Ouganda : L'opposition, Museveni a (encore) tripatouillé la Constitution

Le président ougandais Yoweri Museveni
Par Timothée Jean
Publié le 03 janvier 2018 à 19:03 | mis à jour le 03 janvier 2018 à 19:03

Frappé par la limite d’âge, Yoweri Museveni a réussi à trouver une parade pour se présenter aux prochaines élections de 2021. Il a promulgué, ce mardi, la réforme de la Constitution supprimant la limite d’âge de 75 ans pour prétendre à la présidence. L’opposition dénonce un plan bien orchestré par le président ougandais pour se maintenir au pouvoir.

« Museveni est le principal bénéficiaire de cette fraude constitutionnelle »

Le président Yoweri Museveni est à la tête de l’Ouganda depuis 1986. Âgé de 73 ans, le Chef de l’État ne pouvait plus prétendre à la magistrature suprême, d'autant plus que l’article 102 ancien de la Constitution stipulait que pour être candidat à l’élection, il faut être âgé de 35 à 75 ans. Une disposition qui empêchait l’actuel Président de briguer un sixième mandat en 2021, car il sera âgé de 76 ans à cette date.

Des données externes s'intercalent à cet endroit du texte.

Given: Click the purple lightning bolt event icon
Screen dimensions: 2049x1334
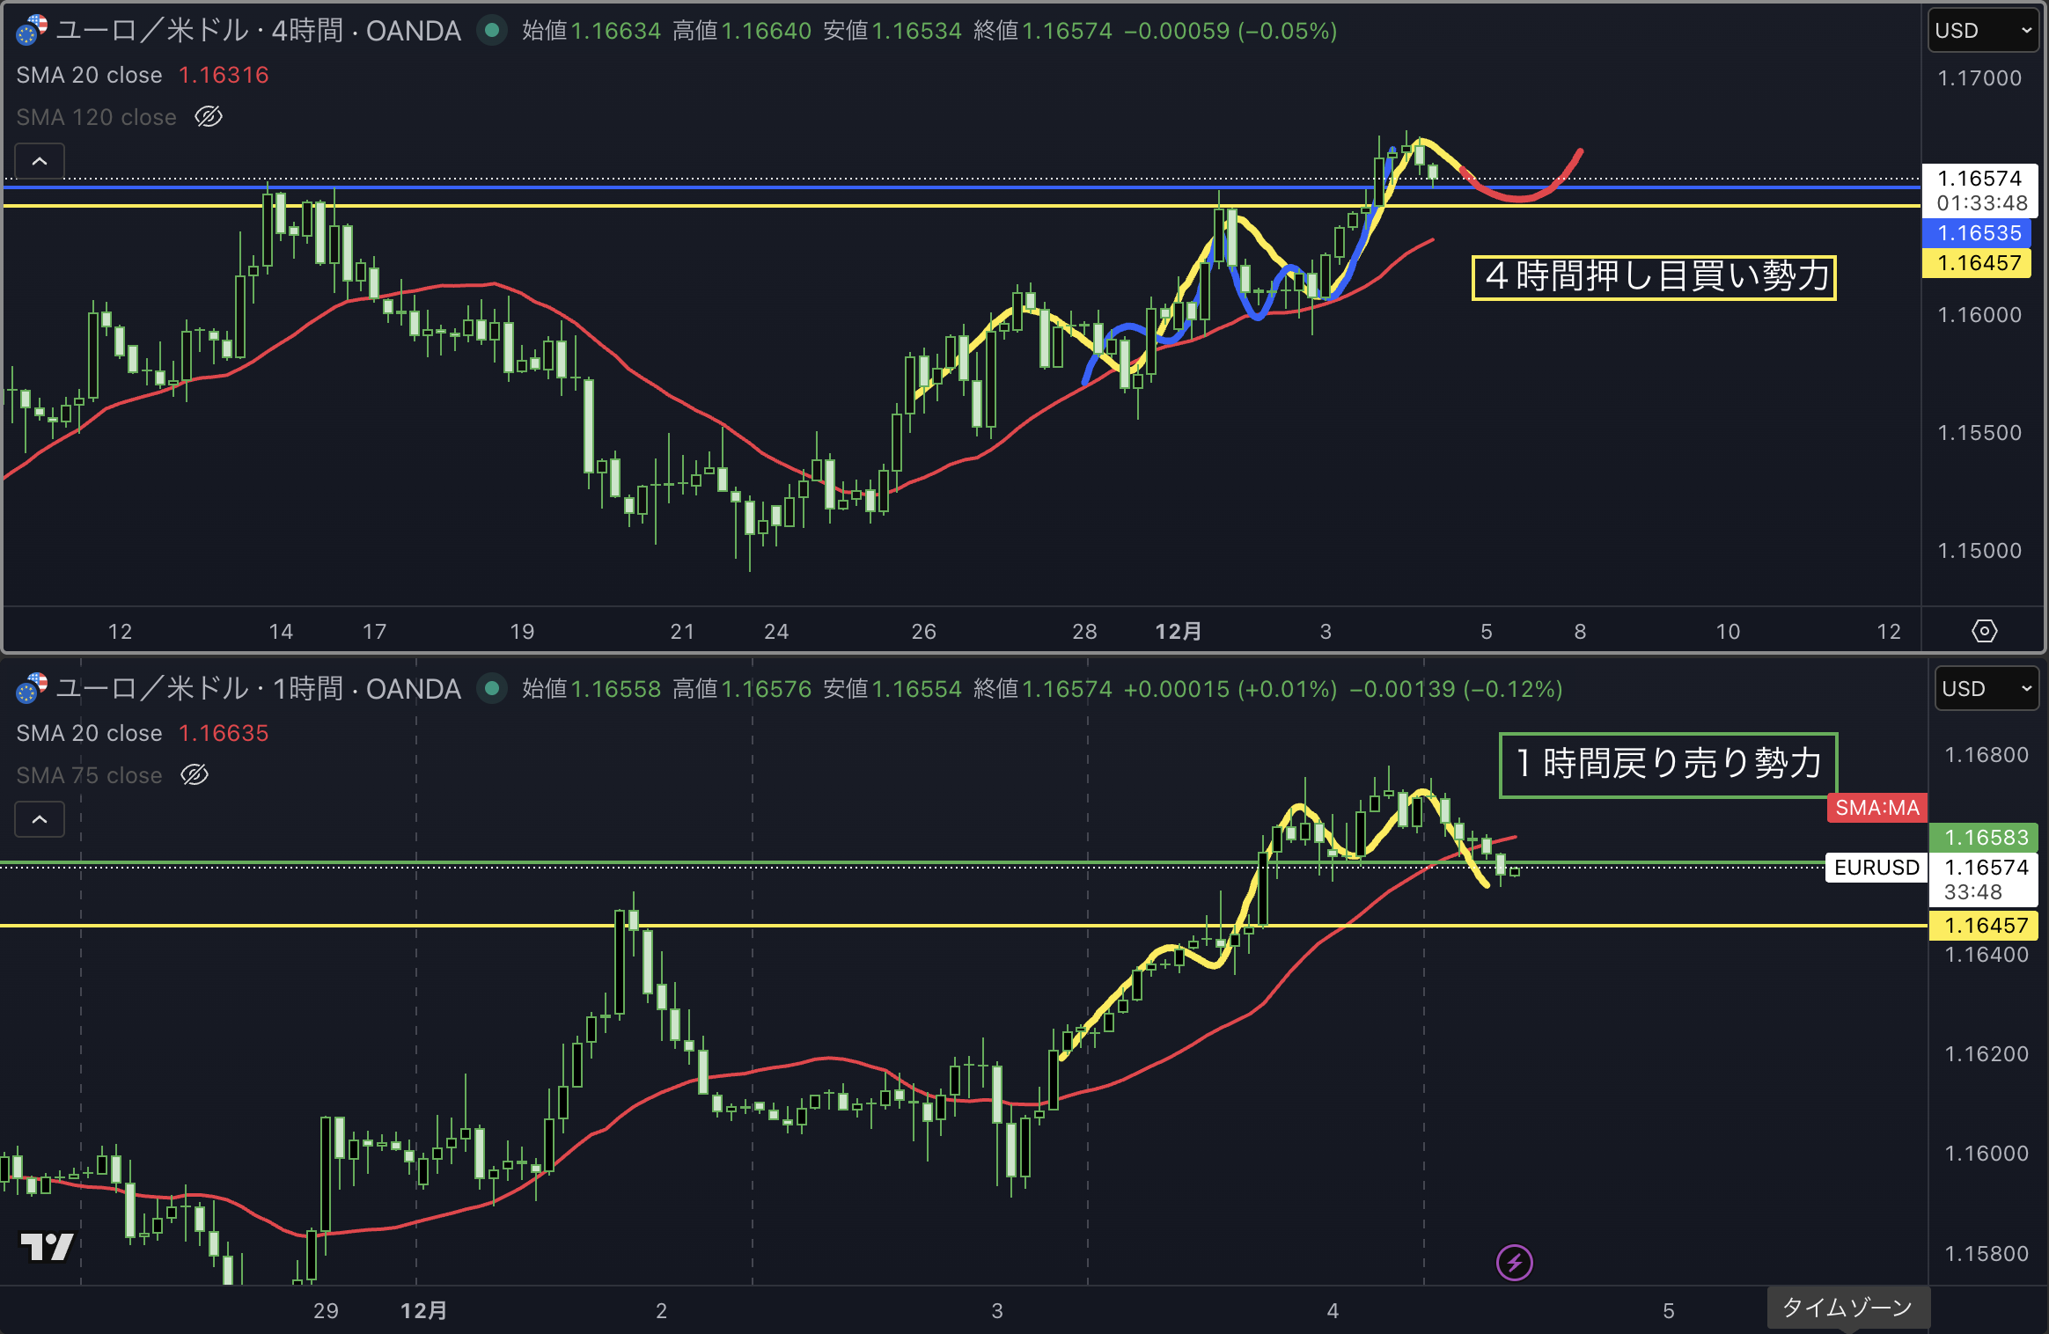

Mais, Yoweri Museveni a initié, quelques mois en arrière, un projet visant à modifier la loi afin de devenir éligible à sa propre succession. Cette suppression de la limite d'âge a suscité de vives tensions à l’Assemblée nationale du pays. Après des coups de poings, cris, dossiers qui volaient et chaises lancées sur des députés, le Parlement ougandais a fini par approuver le texte le 20 décembre 2017, 315 voix contre 62 et deux abstentions.

Cette réforme constitutionnelle n’était pas encore rentrée en vigueur jusqu’à ce mardi 02 janvier. « Le président a donné son consentement au projet de loi et il a maintenant force de loi », a déclaré Don Wanyama, porte-parole du président ougandais. Cette déclaration officialise donc l'entrée en vigueur du texte et le Président Museveni devient donc éligible à sa propre succession.


Mais pour ses adversaires, cette modification constitutionnelle n’est pas une surprise, car l'actuel président Ougandais n’en est pas à son premier tripatouillage constitutionnel. Il a déjà réussi à faire sauter le verrou de la limitation des mandats lors du référendum en 2005, estiment-ils. « Cette ratification de la loi est un plan bien orchestré pour maintenir Museveni au pouvoir à vie. Il est le principal bénéficiaire de cette fraude constitutionnelle », a déclaré le chef de l’opposition, Kizza Besigye.